── Given passage ──

Thread-Local Handshakes slowdown on single-cpu machines

Wed Apr 29 05:31:42 UTC 2020

On 29/04/2020 1:26 pm, Karakó Miklós wrote:
> Hi Patricio,
> 
> Yes, it seems like a scheduling issue for us too. One of my colleagues 
> spotted the following sentence in Robbin Ehn's Handshaking HotSpot 
> presentation (https://youtu.be/VBCOfAJ409s?t=2222): ~"if the VM thread 
> finds that all threads are unsafe, it keeps spinning"
> Could it be that actually the VM thread gets more CPU time and actually 
> blocks JavaThread?

The "spinning" is intended to be done in a scheduler-friendly way via:

void os::naked_short_nanosleep(jlong ns) {
   assert(ns > -1 && ns < NANOUNITS, "Un-interruptable sleep, short time 
use only");

   int64_t start = os::javaTimeNanos();
   do {
     if (SwitchToThread() == 0) {
       // Nothing else is ready to run on this cpu, spin a little
       SpinPause();
     }
   } while (os::javaTimeNanos() - start < ns);
}

but this won't be that scheduler-friendly because it places the VMThread 
at the head of the priority queue, so it will cede up-to a timeslice to 
another thread, then run another iteration of the loop and hence 
alternate between a JavaThread and the VMThread until they are all 
blocked at the safepoint. What is really wanted is for the VMThread to 
go to the back of the scheduling queue.

───

**Short task 1:** In the handshakes message, where does the spinning loop in os::naked_short_nanosleep place the VMThread?

── Available data ──

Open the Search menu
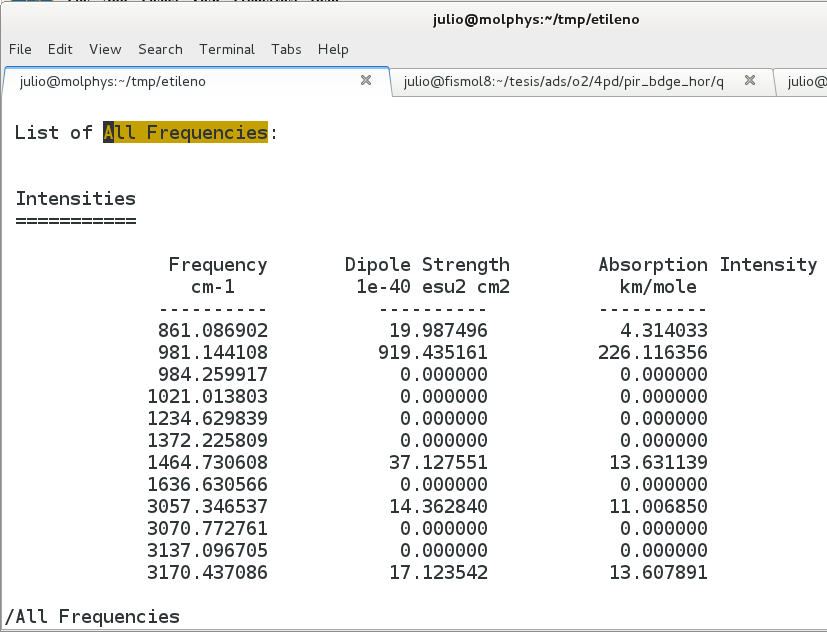pyautogui.click(x=160, y=49)
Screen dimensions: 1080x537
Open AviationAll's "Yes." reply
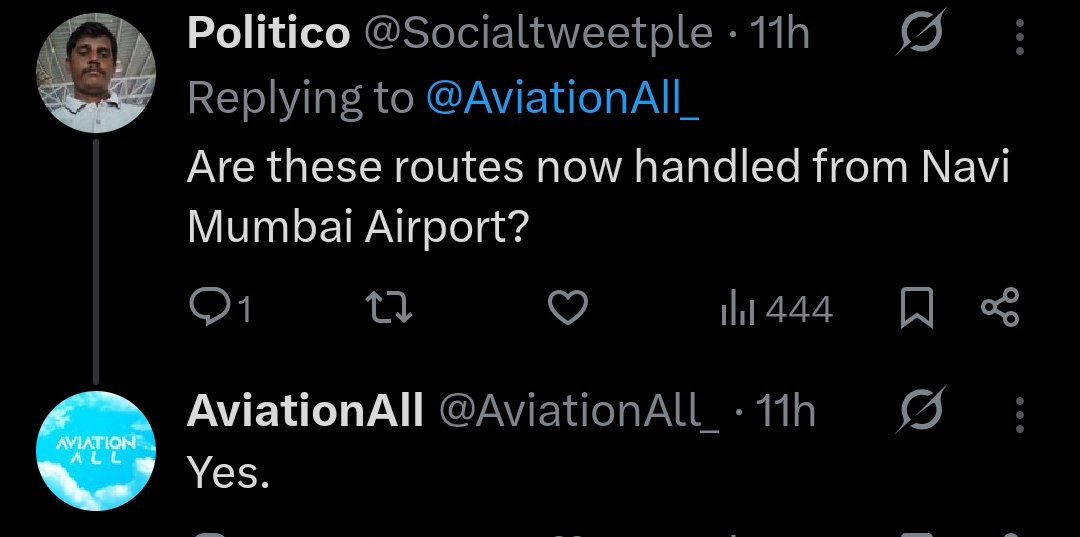point(229,473)
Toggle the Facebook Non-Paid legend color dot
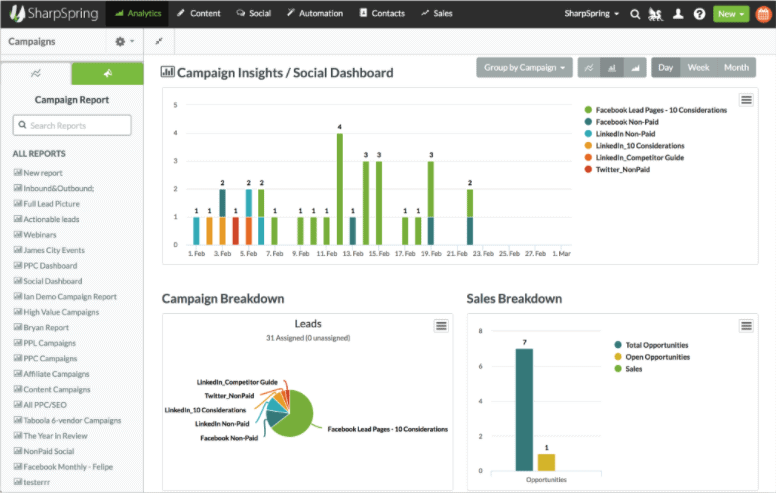 click(x=588, y=122)
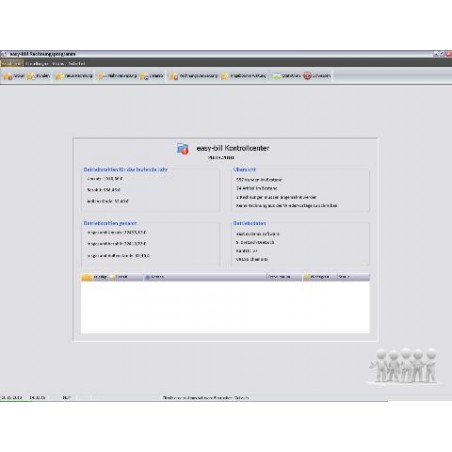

───

**Short task 2:** Convert the rows above into a JSON list of strings with one string per line, omitting blank lines and leaving the pictures out.

**Complete output 1:** At the head of the priority queue.

**Complete output 2:**
[
  "Open the Search menu",
  "pyautogui.click(x=160, y=49)",
  "Screen dimensions: 1080x537",
  "Open AviationAll's \"Yes.\" reply",
  "point(229,473)",
  "Toggle the Facebook Non-Paid legend color dot",
  " click(x=588, y=122)"
]